TASK OBJECTIVE: Of the lines in the data below, write out exactly those from the one holding "[유휴 상태] (93, 1561)" through the one holding "지원 [button] (112, 22)", both included.

--- GIVEN DATA ---

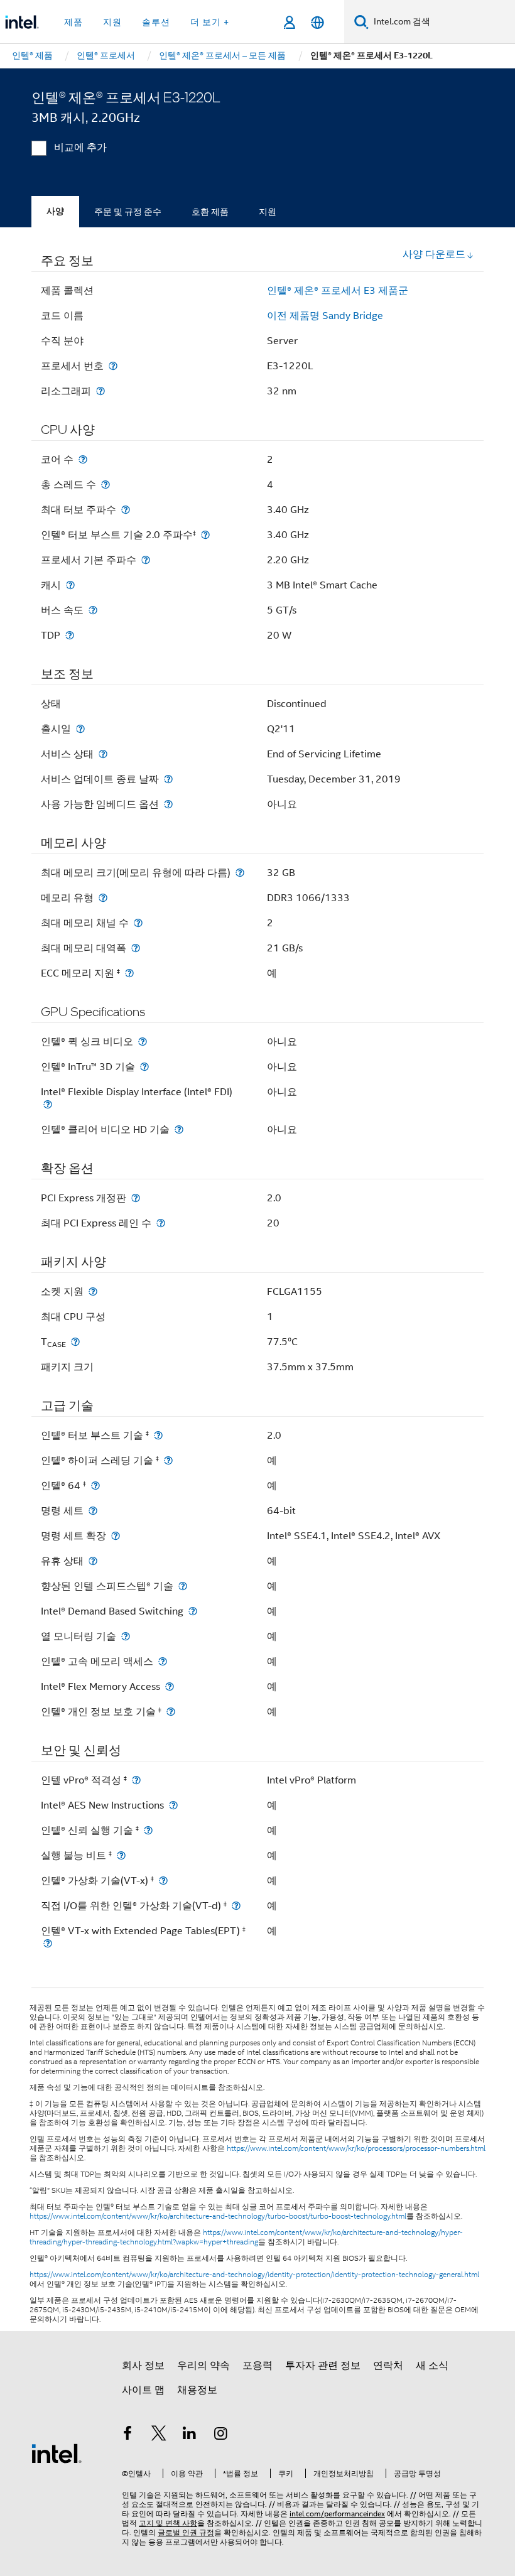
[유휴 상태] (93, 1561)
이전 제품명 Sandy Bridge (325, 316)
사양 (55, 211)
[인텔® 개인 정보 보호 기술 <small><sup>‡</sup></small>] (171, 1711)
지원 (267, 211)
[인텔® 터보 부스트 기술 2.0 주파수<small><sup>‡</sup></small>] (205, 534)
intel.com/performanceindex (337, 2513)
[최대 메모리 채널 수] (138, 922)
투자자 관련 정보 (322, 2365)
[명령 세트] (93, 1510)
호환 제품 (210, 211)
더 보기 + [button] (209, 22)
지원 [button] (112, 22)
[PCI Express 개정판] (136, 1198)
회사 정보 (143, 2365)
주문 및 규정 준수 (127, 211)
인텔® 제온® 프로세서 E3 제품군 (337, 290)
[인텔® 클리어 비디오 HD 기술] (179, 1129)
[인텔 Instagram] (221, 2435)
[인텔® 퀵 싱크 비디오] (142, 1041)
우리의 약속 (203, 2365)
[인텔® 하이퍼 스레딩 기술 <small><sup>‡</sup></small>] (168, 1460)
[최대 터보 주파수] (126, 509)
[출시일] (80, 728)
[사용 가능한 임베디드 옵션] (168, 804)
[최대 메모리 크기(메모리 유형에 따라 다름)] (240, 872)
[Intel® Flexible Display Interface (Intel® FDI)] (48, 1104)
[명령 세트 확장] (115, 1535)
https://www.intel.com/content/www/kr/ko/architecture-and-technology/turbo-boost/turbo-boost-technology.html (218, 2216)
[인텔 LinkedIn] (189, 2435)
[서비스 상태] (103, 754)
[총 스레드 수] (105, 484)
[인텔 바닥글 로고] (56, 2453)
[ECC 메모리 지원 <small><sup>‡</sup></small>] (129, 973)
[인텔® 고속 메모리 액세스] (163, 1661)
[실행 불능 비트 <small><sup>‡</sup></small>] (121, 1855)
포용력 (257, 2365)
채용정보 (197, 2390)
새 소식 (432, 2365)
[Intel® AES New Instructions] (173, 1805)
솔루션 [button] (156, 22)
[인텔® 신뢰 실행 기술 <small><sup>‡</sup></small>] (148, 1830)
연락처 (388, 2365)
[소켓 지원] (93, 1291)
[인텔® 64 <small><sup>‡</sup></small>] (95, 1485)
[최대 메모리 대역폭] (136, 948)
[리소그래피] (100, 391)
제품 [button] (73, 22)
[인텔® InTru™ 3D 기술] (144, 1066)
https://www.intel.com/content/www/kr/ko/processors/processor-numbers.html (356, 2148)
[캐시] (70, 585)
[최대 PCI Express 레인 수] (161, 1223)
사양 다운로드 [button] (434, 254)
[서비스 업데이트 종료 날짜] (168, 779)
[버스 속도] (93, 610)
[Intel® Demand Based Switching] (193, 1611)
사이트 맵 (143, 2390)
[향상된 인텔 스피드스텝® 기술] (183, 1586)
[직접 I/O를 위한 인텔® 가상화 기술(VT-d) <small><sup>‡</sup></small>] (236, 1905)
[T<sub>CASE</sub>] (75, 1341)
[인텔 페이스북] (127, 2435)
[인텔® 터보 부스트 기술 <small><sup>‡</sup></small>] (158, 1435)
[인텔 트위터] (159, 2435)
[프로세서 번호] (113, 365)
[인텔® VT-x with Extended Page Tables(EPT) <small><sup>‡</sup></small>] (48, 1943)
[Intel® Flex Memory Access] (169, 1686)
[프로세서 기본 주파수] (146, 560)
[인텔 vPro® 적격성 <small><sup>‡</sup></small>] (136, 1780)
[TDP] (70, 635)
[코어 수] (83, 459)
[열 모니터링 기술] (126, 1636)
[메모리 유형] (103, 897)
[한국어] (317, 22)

---
--- GIVEN DATA ---

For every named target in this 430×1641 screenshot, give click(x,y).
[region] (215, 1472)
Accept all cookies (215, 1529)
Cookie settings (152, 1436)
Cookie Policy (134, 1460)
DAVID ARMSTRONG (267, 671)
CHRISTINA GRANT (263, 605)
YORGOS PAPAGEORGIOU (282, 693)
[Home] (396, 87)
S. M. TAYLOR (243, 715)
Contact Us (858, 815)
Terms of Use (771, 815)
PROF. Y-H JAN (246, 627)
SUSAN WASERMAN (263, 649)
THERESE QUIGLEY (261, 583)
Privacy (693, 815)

---

ANSWER:
[유휴 상태] (93, 1561)
이전 제품명 Sandy Bridge (325, 316)
사양 (55, 211)
[인텔® 개인 정보 보호 기술 <small><sup>‡</sup></small>] (171, 1711)
지원 (267, 211)
[인텔® 터보 부스트 기술 2.0 주파수<small><sup>‡</sup></small>] (205, 534)
intel.com/performanceindex (337, 2513)
[최대 메모리 채널 수] (138, 922)
투자자 관련 정보 (322, 2365)
[명령 세트] (93, 1510)
호환 제품 (210, 211)
더 보기 + [button] (209, 22)
지원 [button] (112, 22)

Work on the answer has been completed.